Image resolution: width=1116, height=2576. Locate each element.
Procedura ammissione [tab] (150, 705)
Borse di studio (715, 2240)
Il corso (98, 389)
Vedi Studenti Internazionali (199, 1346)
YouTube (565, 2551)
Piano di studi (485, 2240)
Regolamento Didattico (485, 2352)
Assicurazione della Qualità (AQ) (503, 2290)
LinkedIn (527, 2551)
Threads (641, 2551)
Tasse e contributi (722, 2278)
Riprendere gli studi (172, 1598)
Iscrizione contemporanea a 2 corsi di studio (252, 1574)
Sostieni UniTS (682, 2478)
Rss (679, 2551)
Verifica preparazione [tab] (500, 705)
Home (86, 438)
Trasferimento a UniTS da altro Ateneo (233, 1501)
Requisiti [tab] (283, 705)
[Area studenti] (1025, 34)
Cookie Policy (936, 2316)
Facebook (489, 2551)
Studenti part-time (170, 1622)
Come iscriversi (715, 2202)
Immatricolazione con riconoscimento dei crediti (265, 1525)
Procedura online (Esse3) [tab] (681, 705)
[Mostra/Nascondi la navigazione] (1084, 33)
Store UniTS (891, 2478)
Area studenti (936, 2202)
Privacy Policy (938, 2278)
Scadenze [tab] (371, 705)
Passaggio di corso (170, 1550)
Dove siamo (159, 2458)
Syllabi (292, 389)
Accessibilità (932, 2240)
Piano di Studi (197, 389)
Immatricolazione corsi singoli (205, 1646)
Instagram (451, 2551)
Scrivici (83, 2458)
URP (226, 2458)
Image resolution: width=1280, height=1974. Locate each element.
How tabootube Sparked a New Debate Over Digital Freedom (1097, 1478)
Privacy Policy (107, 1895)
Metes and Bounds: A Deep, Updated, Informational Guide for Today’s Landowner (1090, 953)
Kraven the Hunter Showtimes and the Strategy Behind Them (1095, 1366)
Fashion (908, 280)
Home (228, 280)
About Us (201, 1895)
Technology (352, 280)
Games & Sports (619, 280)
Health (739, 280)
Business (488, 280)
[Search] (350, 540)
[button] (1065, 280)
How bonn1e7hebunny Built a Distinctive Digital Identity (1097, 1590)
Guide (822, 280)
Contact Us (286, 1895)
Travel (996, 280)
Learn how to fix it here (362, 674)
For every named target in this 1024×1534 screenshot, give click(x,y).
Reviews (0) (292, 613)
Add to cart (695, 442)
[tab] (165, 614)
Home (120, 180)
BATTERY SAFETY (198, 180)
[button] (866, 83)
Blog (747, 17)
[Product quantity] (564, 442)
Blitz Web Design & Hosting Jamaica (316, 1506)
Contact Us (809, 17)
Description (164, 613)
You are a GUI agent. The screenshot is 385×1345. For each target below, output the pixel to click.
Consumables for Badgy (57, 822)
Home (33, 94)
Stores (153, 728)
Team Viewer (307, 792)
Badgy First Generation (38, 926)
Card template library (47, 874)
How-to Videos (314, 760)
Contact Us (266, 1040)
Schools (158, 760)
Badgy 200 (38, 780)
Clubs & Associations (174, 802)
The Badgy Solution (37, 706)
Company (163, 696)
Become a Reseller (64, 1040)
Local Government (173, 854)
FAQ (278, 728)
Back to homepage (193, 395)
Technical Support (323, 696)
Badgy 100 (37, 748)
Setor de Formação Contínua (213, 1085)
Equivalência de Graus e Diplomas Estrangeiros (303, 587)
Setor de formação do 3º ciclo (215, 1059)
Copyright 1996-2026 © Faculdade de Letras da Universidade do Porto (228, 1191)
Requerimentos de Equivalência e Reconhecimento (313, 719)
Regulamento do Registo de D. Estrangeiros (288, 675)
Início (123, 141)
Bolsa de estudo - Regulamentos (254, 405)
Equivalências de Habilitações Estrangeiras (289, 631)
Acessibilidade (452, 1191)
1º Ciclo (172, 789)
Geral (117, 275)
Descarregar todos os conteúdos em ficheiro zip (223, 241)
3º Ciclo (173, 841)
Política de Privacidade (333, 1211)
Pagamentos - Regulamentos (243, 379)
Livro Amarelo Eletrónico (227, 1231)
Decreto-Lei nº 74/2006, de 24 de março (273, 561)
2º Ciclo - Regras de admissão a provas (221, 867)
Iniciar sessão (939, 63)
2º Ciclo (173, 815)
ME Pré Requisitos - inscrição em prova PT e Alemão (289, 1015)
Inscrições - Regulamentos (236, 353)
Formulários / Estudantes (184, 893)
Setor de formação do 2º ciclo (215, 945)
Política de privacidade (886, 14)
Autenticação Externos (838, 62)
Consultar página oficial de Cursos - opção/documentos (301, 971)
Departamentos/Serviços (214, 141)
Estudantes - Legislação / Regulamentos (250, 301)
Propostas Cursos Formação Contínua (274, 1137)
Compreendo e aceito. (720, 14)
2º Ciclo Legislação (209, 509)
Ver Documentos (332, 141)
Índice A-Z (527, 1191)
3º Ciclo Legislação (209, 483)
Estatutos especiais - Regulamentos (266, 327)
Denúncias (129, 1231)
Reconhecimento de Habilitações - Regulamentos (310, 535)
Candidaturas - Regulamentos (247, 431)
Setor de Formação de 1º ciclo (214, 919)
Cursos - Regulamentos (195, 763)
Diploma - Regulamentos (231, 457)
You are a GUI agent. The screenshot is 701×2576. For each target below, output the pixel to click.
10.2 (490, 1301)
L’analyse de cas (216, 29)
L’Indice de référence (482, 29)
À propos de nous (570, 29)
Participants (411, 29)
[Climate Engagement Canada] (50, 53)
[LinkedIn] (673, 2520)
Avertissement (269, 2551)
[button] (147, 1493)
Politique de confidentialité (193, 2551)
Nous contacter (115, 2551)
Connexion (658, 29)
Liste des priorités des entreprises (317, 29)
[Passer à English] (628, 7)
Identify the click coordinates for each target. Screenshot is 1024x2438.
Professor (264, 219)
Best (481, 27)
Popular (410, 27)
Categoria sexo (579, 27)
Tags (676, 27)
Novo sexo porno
....
• _WRITTEN EXERCISE_
Retype every one of the records above word for word, keeping each line as it stands.

• _EXPECTED OUTPUT_
Image resolution: width=1116, height=2576. Locate each element.
Procedura ammissione [tab] (150, 705)
Borse di studio (715, 2240)
Il corso (98, 389)
Vedi Studenti Internazionali (199, 1346)
YouTube (565, 2551)
Piano di studi (485, 2240)
Regolamento Didattico (485, 2352)
Assicurazione della Qualità (AQ) (503, 2290)
LinkedIn (527, 2551)
Threads (641, 2551)
Tasse e contributi (722, 2278)
Riprendere gli studi (172, 1598)
Iscrizione contemporanea a 2 corsi di studio (252, 1574)
Sostieni UniTS (682, 2478)
Rss (679, 2551)
Verifica preparazione [tab] (500, 705)
Home (86, 438)
Trasferimento a UniTS da altro Ateneo (233, 1501)
Requisiti [tab] (283, 705)
[Area studenti] (1025, 34)
Cookie Policy (936, 2316)
Facebook (489, 2551)
Studenti part-time (170, 1622)
Come iscriversi (715, 2202)
Immatricolazione con riconoscimento dei crediti (265, 1525)
Procedura online (Esse3) [tab] (681, 705)
[Mostra/Nascondi la navigazione] (1084, 33)
Store UniTS (891, 2478)
Area studenti (936, 2202)
Privacy Policy (938, 2278)
Scadenze [tab] (371, 705)
Passaggio di corso (170, 1550)
Dove siamo (159, 2458)
Syllabi (292, 389)
Accessibilità (932, 2240)
Piano di Studi (197, 389)
Immatricolazione corsi singoli (205, 1646)
Instagram (451, 2551)
Scrivici (83, 2458)
URP (226, 2458)
Image resolution: width=1280, height=1974. Locate each element.
How tabootube Sparked a New Debate Over Digital Freedom (1097, 1478)
Privacy Policy (107, 1895)
Metes and Bounds: A Deep, Updated, Informational Guide for Today’s Landowner (1090, 953)
Kraven the Hunter Showtimes and the Strategy Behind Them (1095, 1366)
Fashion (908, 280)
Home (228, 280)
About Us (201, 1895)
Technology (352, 280)
Games & Sports (619, 280)
Health (739, 280)
Business (488, 280)
[Search] (350, 540)
[button] (1065, 280)
How bonn1e7hebunny Built a Distinctive Digital Identity (1097, 1590)
Guide (822, 280)
Contact Us (286, 1895)
Travel (996, 280)
Learn how to fix it here (362, 674)
For every named target in this 1024×1534 screenshot, give click(x,y).
Reviews (0) (292, 613)
Add to cart (695, 442)
[tab] (165, 614)
Home (120, 180)
BATTERY SAFETY (198, 180)
[button] (866, 83)
Blog (747, 17)
[Product quantity] (564, 442)
Blitz Web Design & Hosting Jamaica (316, 1506)
Contact Us (809, 17)
Description (164, 613)
You are a GUI agent. The screenshot is 385×1345. For each target below, output the pixel to click.
Consumables for Badgy (57, 822)
Home (33, 94)
Stores (153, 728)
Team Viewer (307, 792)
Badgy First Generation (38, 926)
Card template library (47, 874)
How-to Videos (314, 760)
Contact Us (266, 1040)
Schools (158, 760)
Badgy 200 (38, 780)
Clubs & Associations (174, 802)
The Badgy Solution (37, 706)
Company (163, 696)
Become a Reseller (64, 1040)
Local Government (173, 854)
FAQ (278, 728)
Back to homepage (193, 395)
Technical Support (323, 696)
Badgy 100 (37, 748)
Setor de Formação Contínua (213, 1085)
Equivalência de Graus e Diplomas Estrangeiros (303, 587)
Setor de formação do 3º ciclo (215, 1059)
Copyright 1996-2026 © Faculdade de Letras da Universidade do Porto (228, 1191)
Requerimentos de Equivalência e Reconhecimento (313, 719)
Regulamento do Registo de D. Estrangeiros (288, 675)
Início (123, 141)
Bolsa de estudo - Regulamentos (254, 405)
Equivalências de Habilitações Estrangeiras (289, 631)
Acessibilidade (452, 1191)
1º Ciclo (172, 789)
Geral (117, 275)
Descarregar todos os conteúdos em ficheiro zip (223, 241)
3º Ciclo (173, 841)
Política de Privacidade (333, 1211)
Pagamentos - Regulamentos (243, 379)
Livro Amarelo Eletrónico (227, 1231)
Decreto-Lei nº 74/2006, de 24 de março (273, 561)
2º Ciclo - Regras de admissão a provas (221, 867)
Iniciar sessão (939, 63)
2º Ciclo (173, 815)
ME Pré Requisitos - inscrição em prova PT e Alemão (289, 1015)
Inscrições - Regulamentos (236, 353)
Formulários / Estudantes (184, 893)
Setor de formação do 2º ciclo (215, 945)
Política de privacidade (886, 14)
Autenticação Externos (838, 62)
Consultar página oficial de Cursos - opção/documentos (301, 971)
Departamentos/Serviços (214, 141)
Estudantes - Legislação / Regulamentos (250, 301)
Propostas Cursos Formação Contínua (274, 1137)
Compreendo e aceito. (720, 14)
2º Ciclo Legislação (209, 509)
Ver Documentos (332, 141)
Índice A-Z (527, 1191)
3º Ciclo Legislação (209, 483)
Estatutos especiais - Regulamentos (266, 327)
Denúncias (129, 1231)
Reconhecimento de Habilitações - Regulamentos (310, 535)
Candidaturas - Regulamentos (247, 431)
Setor de Formação de 1º ciclo (214, 919)
Cursos - Regulamentos (195, 763)
Diploma - Regulamentos (231, 457)
You are a GUI agent. The screenshot is 701×2576. For each target below, output the pixel to click.
10.2 (490, 1301)
L’analyse de cas (216, 29)
L’Indice de référence (482, 29)
À propos de nous (570, 29)
Participants (411, 29)
[Climate Engagement Canada] (50, 53)
[LinkedIn] (673, 2520)
Avertissement (269, 2551)
[button] (147, 1493)
Politique de confidentialité (193, 2551)
Nous contacter (115, 2551)
Connexion (658, 29)
Liste des priorités des entreprises (317, 29)
[Passer à English] (628, 7)
Identify the click coordinates for each target. Screenshot is 1024x2438.
Professor (264, 219)
Best (481, 27)
Popular (410, 27)
Categoria sexo (579, 27)
Tags (676, 27)
Novo sexo porno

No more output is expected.